CAIRO, Egypt -- Gunmen stormed an Egyptian army checkpoint outside Cairo early Saturday morning and killed six soldiers, including some still in their beds, officials said, in what amounted to an escalation by militants on military targets near the capital.
Just days earlier, masked men opened fire on a busload of military police inside city limits, another rare attack on soldiers this far from the restive Sinai Peninsula, where the army is fighting a counter-insurgency campaign.
Provincial security chief Maj. Gen. Mahmoud Yousri told state news agency MENA that the gunmen also planted explosive devices after Saturday's attack in Shubra al-Kheima, but bomb disposal experts managed to diffuse two and detonate another in a controlled explosion.
The military blamed the Muslim Brotherhood for the attack, calling the group "terrorists" and saying they had planted the additional bombs to target rescue workers rushing to the scene.
Armed Forces Spokesman Col. Ahmed Mohammed Ali said the soldiers, of a military police unit, were attacked just after morning prayers. The Health Ministry confirmed the death toll.
"These cowardly operations will only increase our determination to continue the war against terrorism," Ali said in comments on his official Facebook page.
Amr Darrag, former head of the Foreign Relations Committee for the Brotherhood's political party, condemned the attack on his Twitter account and denied responsibility.
"How can the (Brotherhood) be accused (a) few minutes after the attack with no evidence or investigation?" he wrote.
Egyptian authorities say the Brotherhood has orchestrated a series of bomb attacks on police and other targets following the overthrow of President Mohammed Morsi, who hails from the Islamist group. This week, prosecutors referred about a dozen Brotherhood members to trial for allegedly forming an armed unit that has carried out attacks in the Nile Delta.
They have produced little evidence open to public scrutiny to bolster these claims, however, and most attacks have been claimed by the country's most active militant group, an al-Qaida-inspired organization based in the Sinai called Ansar Beit al-Maqdis, or Champions of Jerusalem. The Brotherhood denies being involved in the attacks.
Authorities in recent days have also said they arrested a number of individuals they accuse of planning attacks on the police, including a group of 12 in the Delta governorate of Menoufia and others in northern Sinai.
Separately, Champions of Jerusalem said that one of its founding leaders was killed when a bomb he was carrying was set off by a car accident.
In a statement posted on militant websites early Saturday, the group said Tawfiq Mohammed Freij died Tuesday when an accident set off a "heat bomb" he was transporting in his car. It did not say where the accident took place.
It said Freij, also known as Abu Abdullah, was one of the founders of the group, who masterminded its attacks on pipelines to stop Egyptian gas supplies from being shipped to Israel.
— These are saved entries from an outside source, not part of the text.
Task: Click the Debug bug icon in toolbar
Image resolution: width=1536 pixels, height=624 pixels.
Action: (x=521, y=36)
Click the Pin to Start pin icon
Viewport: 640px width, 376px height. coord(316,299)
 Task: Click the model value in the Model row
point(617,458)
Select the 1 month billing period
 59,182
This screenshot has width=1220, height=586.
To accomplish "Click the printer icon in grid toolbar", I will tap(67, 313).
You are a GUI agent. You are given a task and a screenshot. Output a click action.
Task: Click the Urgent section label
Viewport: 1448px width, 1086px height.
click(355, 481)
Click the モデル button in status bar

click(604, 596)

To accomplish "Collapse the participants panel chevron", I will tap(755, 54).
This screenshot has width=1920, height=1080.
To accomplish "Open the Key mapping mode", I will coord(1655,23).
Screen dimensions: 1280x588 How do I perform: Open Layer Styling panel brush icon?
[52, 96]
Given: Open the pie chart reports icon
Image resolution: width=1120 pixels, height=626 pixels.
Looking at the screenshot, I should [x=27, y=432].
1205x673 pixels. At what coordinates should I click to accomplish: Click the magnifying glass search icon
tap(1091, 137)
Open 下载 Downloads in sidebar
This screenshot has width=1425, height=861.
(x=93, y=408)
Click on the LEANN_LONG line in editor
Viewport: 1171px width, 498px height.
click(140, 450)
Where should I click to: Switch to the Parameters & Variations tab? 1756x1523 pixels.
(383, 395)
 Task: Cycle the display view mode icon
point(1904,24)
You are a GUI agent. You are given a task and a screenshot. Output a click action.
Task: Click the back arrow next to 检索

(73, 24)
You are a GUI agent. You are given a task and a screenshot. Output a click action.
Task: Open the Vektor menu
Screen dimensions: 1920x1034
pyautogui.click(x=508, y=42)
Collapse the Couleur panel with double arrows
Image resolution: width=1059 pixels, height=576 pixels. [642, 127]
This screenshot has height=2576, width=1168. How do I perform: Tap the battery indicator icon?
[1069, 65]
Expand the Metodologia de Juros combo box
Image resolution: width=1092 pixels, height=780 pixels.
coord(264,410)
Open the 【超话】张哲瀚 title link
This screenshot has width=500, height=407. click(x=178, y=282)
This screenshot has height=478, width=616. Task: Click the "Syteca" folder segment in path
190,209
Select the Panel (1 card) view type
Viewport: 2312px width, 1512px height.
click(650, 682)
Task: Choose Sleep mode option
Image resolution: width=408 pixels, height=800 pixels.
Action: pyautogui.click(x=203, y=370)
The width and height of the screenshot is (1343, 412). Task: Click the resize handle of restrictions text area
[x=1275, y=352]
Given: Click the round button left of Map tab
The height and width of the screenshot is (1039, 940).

It called him the "field commander" of an August 2011 cross-border attack into southern Israel that targeted a bus and other vehicles near the resort city of Eilat, killing eight people. Egypt's Interior Minister identified Freij as a key figure in the extremist group in January. David Barnett, a research associate with the Washington-based Foundation for Defence of Democracies, said that Freij is the highest ranking member of the Ansar identified thus far.
The wording of the most recent statement suggests that Freij moved from either Sinai or Gaza to Cairo or elsewhere in Egypt in early 2013 to supervise the group's operations, including a failed suicide car bomb attack on the interior minister in Cairo in September 2013.
The statement could not be independently authenticated, but militant groups regularly use the websites to make announcements.
Also Saturday, a Cairo court sentenced 68 members of the Brotherhood and other youth movements to two years jail for participating in a protest without a permit. They had been arrested during protests on the third anniversary of the 2011 uprisings that led to the ouster of longtime autocrat Hosni Mubarak.
Authorities have been cracking down on Morsi supporters and other regime critics since the Islamist's overthrow last summer, saying they seek to establish law and order.
Following Saturday's attack, the National Defence Council, headed by the president and attended by military chief and other security officials, held a meeting in which members discussed security arrangements in advance of the upcoming presidential elections. They stressed the need for an atmosphere of "security and peace" to ensure a high turnout.
Meanwhile, Giza's criminal court sentenced Zohair Garana, the Mubarak-era tourism minister, to five years in jail on corruption charges. He still faces other corruption charges in a pending case.